** Problem details **
The expected output is an exact copy of the lines from the one containing "Where should I" through the final line of the entries below, with no images.

[[ Data to examine, beginning ]]

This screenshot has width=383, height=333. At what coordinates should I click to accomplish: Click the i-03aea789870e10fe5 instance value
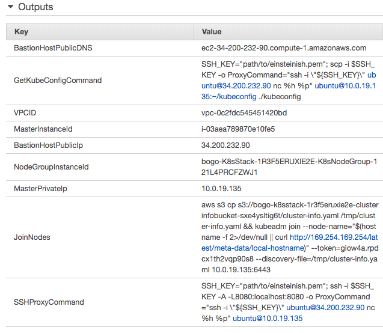[x=238, y=129]
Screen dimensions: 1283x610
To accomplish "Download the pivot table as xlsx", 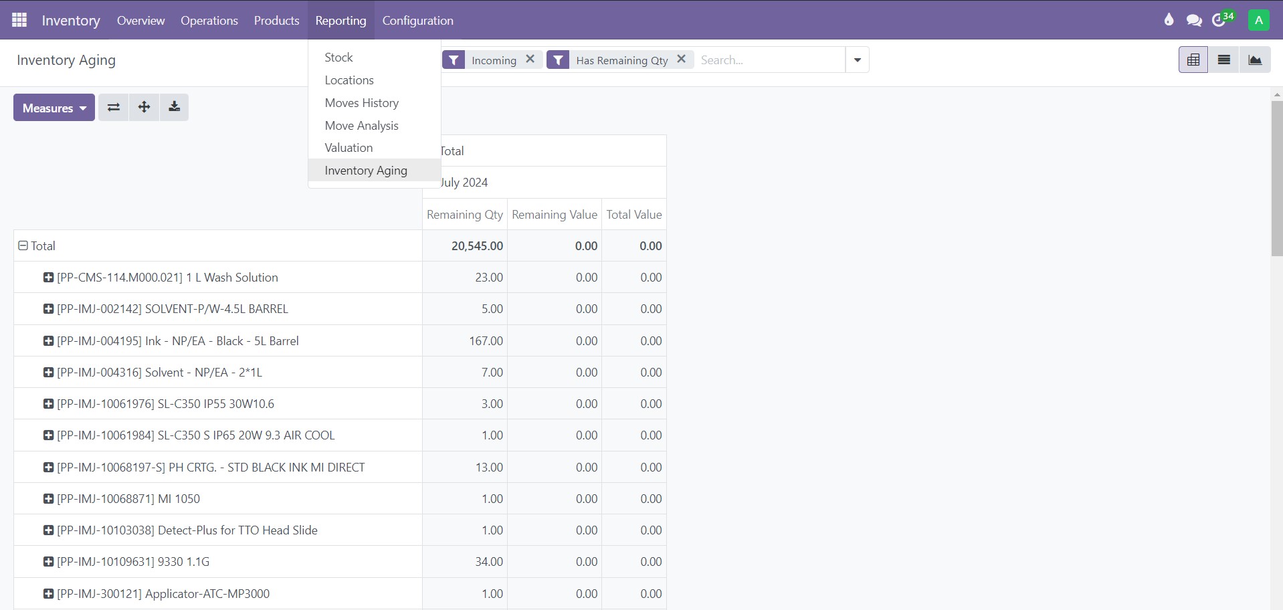I will tap(174, 107).
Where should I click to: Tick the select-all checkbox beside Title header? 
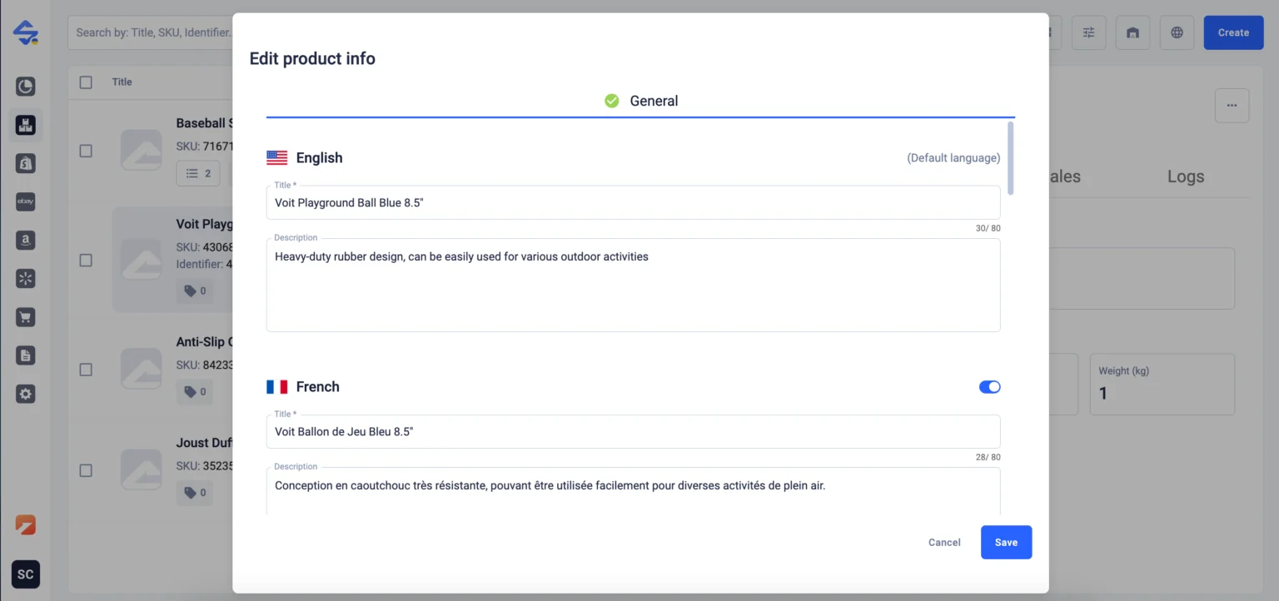pos(86,82)
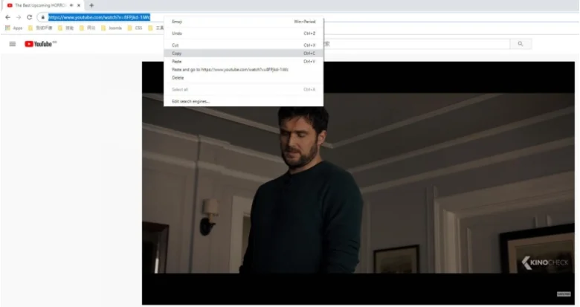Viewport: 580px width, 307px height.
Task: Choose Delete in the context menu
Action: coord(178,77)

[[ Data to examine, end ]]

** Response to this exercise **
Where should I click to: Tick the select-all checkbox beside Title header? 
pos(86,82)
Viewport: 580px width, 307px height.
Task: Choose Delete in the context menu
Action: coord(178,77)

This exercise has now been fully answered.